Addressing the environmental effect of Pakistan's textile sector necessitates implementing sustainable water management practices, said a senior official.
Azmat Naz, Deputy Director at the Environmental Protection Agency (EPA), told WealthPK that the textile sector holds a significant share in Pakistan's overall exports, but there are concerns regarding its environmental impact. Data available with WealthPK shows that textile exports accounted for 59.2% of total exports during the first 11 months (July-May) of the current fiscal year (2022-23).
“Addressing these challenges is crucial for ensuring long-term sustainability of the textile industry,” Azmat said.
She emphasised that sustainable water management practices can help textile manufacturers minimise their environmental footprint. Water plays a vital role in various stages of textile production, including fibre cultivation, dyeing, printing, finishing, and garment washing.
Azmat said that unsustainable practices such as excessive water consumption, the release of untreated wastewater into water bodies, and the use of hazardous chemicals pose significant risks to human health and aquatic ecosystems. She said urgent action is required to implement sustainable water management practices.
The official said the implementation of stringent wastewater treatment standards and monitoring systems is essential to ensuring compliance with environmental regulations and reduce the ecological impact of the textile industry.

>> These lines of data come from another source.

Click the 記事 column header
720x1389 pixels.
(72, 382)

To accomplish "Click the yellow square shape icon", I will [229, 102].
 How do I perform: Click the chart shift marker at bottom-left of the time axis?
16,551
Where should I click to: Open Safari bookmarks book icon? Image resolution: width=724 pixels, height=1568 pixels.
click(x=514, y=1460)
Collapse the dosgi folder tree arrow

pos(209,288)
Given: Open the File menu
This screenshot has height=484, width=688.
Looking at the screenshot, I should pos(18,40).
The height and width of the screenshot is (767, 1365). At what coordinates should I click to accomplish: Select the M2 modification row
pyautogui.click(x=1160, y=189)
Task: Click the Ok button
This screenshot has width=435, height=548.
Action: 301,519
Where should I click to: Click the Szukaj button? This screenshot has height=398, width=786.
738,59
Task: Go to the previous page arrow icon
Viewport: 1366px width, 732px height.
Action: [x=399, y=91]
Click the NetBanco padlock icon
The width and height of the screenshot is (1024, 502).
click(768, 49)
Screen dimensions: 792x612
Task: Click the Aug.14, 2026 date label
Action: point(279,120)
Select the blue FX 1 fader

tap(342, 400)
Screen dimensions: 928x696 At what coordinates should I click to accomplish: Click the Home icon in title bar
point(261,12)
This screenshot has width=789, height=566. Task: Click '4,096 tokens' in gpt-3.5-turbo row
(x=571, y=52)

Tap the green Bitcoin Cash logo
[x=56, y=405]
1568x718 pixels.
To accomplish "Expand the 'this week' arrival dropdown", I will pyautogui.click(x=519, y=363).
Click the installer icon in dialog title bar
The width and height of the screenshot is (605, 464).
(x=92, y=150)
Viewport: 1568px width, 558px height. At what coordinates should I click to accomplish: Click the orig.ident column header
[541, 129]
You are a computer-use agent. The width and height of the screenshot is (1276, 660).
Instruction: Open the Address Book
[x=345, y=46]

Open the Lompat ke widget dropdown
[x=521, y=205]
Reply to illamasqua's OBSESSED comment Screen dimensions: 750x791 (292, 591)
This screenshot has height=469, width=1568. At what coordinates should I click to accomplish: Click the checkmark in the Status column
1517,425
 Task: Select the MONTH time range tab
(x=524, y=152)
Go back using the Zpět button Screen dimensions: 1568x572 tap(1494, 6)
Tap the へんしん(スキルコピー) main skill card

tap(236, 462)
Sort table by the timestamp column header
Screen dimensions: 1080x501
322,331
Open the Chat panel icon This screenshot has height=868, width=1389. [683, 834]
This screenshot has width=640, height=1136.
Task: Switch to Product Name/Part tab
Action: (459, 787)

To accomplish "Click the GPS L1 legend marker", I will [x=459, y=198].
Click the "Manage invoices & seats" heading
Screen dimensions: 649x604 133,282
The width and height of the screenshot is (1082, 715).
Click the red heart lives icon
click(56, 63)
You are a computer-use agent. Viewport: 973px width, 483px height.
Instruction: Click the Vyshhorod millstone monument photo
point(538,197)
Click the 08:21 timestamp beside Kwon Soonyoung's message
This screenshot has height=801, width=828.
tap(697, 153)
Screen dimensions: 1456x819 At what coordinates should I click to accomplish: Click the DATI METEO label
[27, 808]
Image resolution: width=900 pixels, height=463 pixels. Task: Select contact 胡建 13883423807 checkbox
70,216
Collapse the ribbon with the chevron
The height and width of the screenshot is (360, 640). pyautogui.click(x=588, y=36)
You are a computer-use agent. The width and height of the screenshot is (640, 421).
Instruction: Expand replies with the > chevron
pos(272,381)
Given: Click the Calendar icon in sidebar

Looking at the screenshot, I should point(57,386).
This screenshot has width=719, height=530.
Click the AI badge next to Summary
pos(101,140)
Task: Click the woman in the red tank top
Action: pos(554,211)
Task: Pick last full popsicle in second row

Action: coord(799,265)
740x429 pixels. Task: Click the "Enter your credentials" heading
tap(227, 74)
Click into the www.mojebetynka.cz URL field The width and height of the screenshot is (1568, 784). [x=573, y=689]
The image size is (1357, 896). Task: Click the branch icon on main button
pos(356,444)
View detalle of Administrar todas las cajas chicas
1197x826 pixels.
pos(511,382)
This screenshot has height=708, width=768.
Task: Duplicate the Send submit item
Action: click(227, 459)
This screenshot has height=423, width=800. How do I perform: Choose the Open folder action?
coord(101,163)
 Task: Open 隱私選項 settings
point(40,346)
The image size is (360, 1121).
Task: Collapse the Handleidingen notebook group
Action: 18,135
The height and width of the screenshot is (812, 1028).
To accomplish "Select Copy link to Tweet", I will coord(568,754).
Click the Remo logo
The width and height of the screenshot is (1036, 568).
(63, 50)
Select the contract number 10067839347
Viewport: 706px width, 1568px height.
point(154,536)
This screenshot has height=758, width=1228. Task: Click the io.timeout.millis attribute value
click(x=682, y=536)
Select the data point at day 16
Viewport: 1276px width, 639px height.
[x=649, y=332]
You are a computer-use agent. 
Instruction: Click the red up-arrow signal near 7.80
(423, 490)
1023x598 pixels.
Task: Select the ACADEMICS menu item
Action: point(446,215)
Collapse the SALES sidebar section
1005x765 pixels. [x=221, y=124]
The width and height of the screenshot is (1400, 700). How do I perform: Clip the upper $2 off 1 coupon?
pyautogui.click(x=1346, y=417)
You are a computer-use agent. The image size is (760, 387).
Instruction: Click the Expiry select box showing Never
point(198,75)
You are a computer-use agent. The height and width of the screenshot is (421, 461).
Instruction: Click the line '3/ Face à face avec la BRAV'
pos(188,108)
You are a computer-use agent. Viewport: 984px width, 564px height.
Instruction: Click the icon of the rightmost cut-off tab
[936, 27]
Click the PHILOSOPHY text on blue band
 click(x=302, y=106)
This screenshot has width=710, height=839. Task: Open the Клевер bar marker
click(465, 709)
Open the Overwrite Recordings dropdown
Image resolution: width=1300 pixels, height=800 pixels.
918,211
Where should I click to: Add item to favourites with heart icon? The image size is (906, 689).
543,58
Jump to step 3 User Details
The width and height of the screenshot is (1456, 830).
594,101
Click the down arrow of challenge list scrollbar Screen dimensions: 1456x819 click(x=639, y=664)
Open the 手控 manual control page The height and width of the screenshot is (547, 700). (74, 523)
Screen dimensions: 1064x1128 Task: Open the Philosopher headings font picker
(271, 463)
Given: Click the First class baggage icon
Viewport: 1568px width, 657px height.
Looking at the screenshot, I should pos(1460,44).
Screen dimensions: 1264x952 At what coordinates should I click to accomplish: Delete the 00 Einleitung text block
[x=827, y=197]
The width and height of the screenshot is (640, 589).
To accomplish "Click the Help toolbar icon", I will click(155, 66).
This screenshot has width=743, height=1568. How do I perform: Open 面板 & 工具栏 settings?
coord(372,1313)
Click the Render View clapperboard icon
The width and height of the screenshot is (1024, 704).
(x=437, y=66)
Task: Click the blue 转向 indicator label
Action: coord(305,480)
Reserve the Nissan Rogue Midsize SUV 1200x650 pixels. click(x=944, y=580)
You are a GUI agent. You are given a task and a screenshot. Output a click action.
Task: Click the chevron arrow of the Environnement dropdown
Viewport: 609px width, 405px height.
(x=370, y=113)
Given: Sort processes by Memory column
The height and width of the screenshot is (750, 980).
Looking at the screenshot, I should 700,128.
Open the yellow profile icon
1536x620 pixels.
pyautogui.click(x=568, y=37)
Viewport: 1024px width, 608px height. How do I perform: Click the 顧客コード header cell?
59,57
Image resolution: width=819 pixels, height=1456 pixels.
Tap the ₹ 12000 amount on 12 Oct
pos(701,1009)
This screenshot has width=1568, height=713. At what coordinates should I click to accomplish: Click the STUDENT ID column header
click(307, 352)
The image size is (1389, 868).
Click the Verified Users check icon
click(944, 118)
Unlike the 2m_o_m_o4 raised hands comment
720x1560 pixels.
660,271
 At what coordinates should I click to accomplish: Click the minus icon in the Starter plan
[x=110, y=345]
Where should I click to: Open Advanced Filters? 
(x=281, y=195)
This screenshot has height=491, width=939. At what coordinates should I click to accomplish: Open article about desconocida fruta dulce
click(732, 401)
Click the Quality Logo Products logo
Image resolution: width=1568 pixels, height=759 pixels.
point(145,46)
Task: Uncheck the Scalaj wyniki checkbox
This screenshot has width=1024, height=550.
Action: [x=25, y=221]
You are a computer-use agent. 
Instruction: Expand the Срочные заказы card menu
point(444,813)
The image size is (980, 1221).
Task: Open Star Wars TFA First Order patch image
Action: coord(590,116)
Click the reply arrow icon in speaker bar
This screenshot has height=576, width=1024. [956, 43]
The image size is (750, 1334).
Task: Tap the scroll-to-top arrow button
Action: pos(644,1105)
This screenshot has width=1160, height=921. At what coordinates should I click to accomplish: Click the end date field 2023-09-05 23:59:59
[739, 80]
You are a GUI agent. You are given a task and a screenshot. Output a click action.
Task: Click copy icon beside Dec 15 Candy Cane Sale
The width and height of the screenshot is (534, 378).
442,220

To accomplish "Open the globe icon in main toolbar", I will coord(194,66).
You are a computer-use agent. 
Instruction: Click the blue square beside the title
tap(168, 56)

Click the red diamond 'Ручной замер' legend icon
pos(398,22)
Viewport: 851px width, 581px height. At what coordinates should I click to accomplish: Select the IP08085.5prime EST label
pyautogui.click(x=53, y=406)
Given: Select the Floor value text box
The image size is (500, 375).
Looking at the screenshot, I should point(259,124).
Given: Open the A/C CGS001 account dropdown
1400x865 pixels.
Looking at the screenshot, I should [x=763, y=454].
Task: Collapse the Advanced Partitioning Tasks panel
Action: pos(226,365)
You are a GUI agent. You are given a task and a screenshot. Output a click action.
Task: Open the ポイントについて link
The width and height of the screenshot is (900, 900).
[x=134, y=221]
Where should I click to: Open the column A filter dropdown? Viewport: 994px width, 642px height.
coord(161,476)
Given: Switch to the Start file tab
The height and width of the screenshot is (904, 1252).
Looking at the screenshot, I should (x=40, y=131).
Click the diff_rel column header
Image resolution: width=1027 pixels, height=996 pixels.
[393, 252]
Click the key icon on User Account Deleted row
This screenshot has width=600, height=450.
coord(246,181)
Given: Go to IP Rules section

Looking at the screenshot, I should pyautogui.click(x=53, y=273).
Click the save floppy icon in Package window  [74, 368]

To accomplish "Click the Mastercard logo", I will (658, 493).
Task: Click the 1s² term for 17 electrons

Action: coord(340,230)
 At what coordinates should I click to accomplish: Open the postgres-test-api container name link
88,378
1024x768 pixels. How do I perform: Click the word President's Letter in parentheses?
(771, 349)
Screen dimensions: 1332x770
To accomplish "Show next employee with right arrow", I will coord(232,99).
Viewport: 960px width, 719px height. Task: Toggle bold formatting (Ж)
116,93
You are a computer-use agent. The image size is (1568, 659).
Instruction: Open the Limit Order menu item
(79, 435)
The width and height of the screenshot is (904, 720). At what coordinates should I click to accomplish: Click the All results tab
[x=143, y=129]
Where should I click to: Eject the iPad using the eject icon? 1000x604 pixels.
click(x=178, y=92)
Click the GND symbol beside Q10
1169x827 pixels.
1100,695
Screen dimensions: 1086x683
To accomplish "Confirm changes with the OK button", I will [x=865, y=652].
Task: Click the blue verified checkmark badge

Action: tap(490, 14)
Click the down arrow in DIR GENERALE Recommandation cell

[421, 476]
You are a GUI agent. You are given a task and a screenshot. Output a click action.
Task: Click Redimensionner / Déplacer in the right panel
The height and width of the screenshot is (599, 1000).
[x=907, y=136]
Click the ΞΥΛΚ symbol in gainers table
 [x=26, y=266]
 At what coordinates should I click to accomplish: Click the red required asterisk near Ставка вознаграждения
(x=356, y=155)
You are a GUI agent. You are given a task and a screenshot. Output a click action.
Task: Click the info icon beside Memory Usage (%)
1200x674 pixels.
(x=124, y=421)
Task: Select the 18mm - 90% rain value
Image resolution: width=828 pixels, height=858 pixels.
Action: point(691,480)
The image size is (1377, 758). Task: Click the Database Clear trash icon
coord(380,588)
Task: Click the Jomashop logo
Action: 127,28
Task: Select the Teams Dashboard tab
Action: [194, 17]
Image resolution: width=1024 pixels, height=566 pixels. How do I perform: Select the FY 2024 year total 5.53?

Amjad Hussain, Manager at Sadaqat Textile Mills Limited in Faisalabad, told WealthPK that water stewardship has become a prominent sustainability practice in the textile industry.
He said international conventions and market demands have compelled textile companies to prioritise sustainable water consumption and wastewater treatment. He said larger textile companies are making progress in adhering to environmental regulations, and small and medium-sized enterprises (SMEs) face challenges in adopting sustainable practices.
“These challenges include limited financial resources, technological regulations,” he said.
Amjad emphasised the need for inclusive knowledge transfer and incentives to support SMEs and enhancing their sustainability efforts.
He further highlighted that water conservation measures in the industry not only reduce production costs, but also decrease energy consumption, wastewater treatment expenses, and pollutant load.
Additionally, such measures ensure the availability of water for future use. He said the textile industry in the country is actively working towards meeting the highest environmental performance standards.
Amjad mentioned that the country's textile sector is facing external challenges, including the government's withdrawal of the regionally competitive energy tariff (RCET).
“The RCET, which was set at Rs19.99/kWh until June 30, 2023, has been withdrawn since March 1, 2023. This withdrawal has decreased the competitiveness of textile products in the global market, and has had an impact on their export,” Amjad said.
According to data of All Pakistan Textile Mills Association, the exports of textile products in May 2023 amounted to $1.31 billion, indicating a decline of 20.1% from $1.64 billion in the same month of the previous fiscal year.
Furthermore, the total exports for the 11-month period of FY23 reached $15.02 billion, a decrease of 14.7% from $17.61 billion in the same period of the previous fiscal year.
According to a report of All Pakistan Textile Mills Association (APTMA), there is a need for a regulatory agency to oversee and control industrial water usage and waste discharge. The report emphasised that this agency should be granted sufficient authority to enforce penalties in case of non-compliance with pollution regulations by industries.